Le 3 octobre est une date discrète mais puissante dans l’histoire de la foi africaine et de la lutte pour l’indépendance du Congo. Ce jour-là, en 1921, le prophète Simon Kimbangu, fondateur de l’Église kimbanguiste (EJCSK), était condamné à mort par un Conseil de guerre belge à Thysville (actuelle Mbanza-Ngungu), au Congo.
Ce jugement n’était pas un simple acte judiciaire, mais le reflet d’une administration coloniale effrayée par le pouvoir d’éveil d’un seul homme.

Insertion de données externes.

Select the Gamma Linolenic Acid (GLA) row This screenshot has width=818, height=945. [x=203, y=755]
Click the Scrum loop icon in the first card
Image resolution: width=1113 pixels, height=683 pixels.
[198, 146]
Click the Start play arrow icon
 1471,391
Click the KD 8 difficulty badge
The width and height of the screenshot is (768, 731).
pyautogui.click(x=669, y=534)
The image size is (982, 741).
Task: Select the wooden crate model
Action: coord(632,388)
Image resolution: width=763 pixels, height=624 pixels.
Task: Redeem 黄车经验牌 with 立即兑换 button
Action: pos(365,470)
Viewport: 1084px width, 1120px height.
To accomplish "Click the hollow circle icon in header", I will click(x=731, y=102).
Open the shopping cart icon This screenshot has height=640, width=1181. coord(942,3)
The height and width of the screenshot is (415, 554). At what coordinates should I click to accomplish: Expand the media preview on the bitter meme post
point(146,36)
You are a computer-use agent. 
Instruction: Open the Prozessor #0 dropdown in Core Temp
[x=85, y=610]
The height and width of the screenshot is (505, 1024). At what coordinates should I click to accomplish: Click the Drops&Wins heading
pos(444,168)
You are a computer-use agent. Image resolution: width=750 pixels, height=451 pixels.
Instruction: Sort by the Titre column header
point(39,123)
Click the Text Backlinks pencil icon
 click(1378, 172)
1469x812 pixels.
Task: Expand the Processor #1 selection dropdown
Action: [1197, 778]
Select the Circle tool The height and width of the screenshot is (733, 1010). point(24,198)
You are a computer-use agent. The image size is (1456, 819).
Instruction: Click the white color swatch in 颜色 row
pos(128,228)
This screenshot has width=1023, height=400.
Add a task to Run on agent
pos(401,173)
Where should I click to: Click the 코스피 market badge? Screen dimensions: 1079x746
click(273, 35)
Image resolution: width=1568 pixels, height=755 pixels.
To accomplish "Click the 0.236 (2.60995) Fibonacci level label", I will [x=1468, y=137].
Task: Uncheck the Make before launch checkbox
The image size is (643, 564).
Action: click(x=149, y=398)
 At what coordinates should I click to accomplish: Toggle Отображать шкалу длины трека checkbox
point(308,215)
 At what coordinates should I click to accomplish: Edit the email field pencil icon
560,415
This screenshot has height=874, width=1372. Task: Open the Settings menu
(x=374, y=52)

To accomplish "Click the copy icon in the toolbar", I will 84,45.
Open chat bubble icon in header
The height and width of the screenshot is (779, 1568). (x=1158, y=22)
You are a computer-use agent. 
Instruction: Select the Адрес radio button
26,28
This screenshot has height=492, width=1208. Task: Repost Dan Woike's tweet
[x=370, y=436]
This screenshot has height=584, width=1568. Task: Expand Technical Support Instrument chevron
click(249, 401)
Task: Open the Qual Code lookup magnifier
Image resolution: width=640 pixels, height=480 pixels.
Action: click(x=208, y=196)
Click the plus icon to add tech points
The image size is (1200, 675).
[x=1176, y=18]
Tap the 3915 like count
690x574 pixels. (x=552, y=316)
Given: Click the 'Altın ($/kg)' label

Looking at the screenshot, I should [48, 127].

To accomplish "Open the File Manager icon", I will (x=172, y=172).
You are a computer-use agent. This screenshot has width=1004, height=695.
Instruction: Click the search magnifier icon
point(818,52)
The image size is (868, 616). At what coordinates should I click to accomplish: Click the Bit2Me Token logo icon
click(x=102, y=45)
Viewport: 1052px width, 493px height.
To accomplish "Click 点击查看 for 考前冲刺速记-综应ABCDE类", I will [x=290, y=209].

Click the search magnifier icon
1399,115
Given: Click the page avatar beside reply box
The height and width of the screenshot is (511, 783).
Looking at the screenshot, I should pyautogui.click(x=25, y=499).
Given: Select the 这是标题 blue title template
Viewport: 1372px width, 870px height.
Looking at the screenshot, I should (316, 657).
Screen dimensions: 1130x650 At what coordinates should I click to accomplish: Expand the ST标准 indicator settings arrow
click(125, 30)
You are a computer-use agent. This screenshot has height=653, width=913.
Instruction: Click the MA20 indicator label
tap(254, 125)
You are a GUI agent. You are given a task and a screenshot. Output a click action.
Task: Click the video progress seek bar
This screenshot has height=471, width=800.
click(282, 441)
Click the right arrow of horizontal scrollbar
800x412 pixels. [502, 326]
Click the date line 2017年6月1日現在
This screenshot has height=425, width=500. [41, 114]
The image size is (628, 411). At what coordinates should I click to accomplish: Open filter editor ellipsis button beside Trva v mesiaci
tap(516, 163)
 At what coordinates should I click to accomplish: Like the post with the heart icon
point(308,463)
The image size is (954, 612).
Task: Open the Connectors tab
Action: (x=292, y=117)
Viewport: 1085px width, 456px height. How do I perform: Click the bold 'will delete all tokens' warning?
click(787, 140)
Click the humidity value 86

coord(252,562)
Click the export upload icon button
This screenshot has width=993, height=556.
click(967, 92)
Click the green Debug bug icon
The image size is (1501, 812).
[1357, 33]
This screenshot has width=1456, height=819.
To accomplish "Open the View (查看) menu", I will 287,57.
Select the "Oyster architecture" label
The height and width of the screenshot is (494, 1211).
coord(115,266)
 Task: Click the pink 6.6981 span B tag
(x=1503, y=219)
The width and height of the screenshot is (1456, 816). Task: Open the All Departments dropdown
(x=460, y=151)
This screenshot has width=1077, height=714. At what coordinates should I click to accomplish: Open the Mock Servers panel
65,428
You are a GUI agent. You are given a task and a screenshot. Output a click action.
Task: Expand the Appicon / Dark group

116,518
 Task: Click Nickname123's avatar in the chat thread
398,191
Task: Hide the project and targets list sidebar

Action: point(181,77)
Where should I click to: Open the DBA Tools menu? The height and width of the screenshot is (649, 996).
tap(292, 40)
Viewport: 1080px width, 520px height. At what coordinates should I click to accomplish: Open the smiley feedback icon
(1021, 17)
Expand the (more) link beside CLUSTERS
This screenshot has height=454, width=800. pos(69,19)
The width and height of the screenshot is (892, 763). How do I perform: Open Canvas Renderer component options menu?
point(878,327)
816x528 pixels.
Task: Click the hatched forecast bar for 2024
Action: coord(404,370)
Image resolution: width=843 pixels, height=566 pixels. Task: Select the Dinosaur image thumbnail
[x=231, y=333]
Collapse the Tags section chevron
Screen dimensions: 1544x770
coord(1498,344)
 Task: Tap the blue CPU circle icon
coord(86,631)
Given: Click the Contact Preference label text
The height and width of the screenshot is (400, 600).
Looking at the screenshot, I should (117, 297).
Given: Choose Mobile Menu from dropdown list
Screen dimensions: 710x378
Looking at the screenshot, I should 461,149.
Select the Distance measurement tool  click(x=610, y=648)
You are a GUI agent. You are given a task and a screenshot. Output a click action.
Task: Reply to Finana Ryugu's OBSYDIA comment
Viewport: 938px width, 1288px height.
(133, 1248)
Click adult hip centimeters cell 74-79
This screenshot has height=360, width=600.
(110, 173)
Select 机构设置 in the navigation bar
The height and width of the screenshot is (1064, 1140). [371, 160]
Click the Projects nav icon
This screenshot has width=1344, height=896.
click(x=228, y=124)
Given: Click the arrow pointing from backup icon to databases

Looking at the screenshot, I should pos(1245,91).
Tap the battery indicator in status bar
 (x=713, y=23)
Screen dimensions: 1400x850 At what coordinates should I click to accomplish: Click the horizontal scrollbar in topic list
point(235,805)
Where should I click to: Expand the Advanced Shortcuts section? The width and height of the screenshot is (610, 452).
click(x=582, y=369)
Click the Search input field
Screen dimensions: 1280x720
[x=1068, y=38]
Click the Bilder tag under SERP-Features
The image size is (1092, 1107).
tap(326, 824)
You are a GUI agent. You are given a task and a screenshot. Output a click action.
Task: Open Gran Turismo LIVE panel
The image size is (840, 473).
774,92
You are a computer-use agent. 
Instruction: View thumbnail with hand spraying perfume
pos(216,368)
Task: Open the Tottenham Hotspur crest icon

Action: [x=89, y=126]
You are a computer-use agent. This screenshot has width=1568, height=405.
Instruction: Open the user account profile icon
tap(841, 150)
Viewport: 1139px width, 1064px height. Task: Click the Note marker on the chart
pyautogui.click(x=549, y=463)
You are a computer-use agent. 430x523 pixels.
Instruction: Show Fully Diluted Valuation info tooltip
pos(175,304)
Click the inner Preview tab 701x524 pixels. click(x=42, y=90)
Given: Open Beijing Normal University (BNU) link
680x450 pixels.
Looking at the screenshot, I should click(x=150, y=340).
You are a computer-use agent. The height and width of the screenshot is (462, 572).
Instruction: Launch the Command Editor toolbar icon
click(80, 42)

Un procès pour sédition, un verdict contre l’éveil
Le mouvement kimbanguiste avait pris naissance le 6 avril 1921 avec la première guérison miraculeuse attribuée à Simon Kimbangu, déclenchant une vague de ferveur spirituelle et de pèlerinages à Nkamba, le « Nouveau Jérusalem ». Rapidement, l’administrateur Léon Morel y voit une menace. Les autorités coloniales interprètent les paroles de Kimbangu – notamment sa prophétie que « les Blancs deviendront Noirs et les Noirs deviendront Blancs » – comme une incitation directe à la sédition.
Le 3 octobre 1921, le verdict tombe : la peine capitale. Les spécialistes de l’histoire coloniale s’accordent à dire que le procès fut injuste, inique et partial. Le Conseil de guerre était à la fois l’accusateur et le juge, cherchant avant tout à briser un mouvement qui ébranlait les fondations de l’édifice colonial.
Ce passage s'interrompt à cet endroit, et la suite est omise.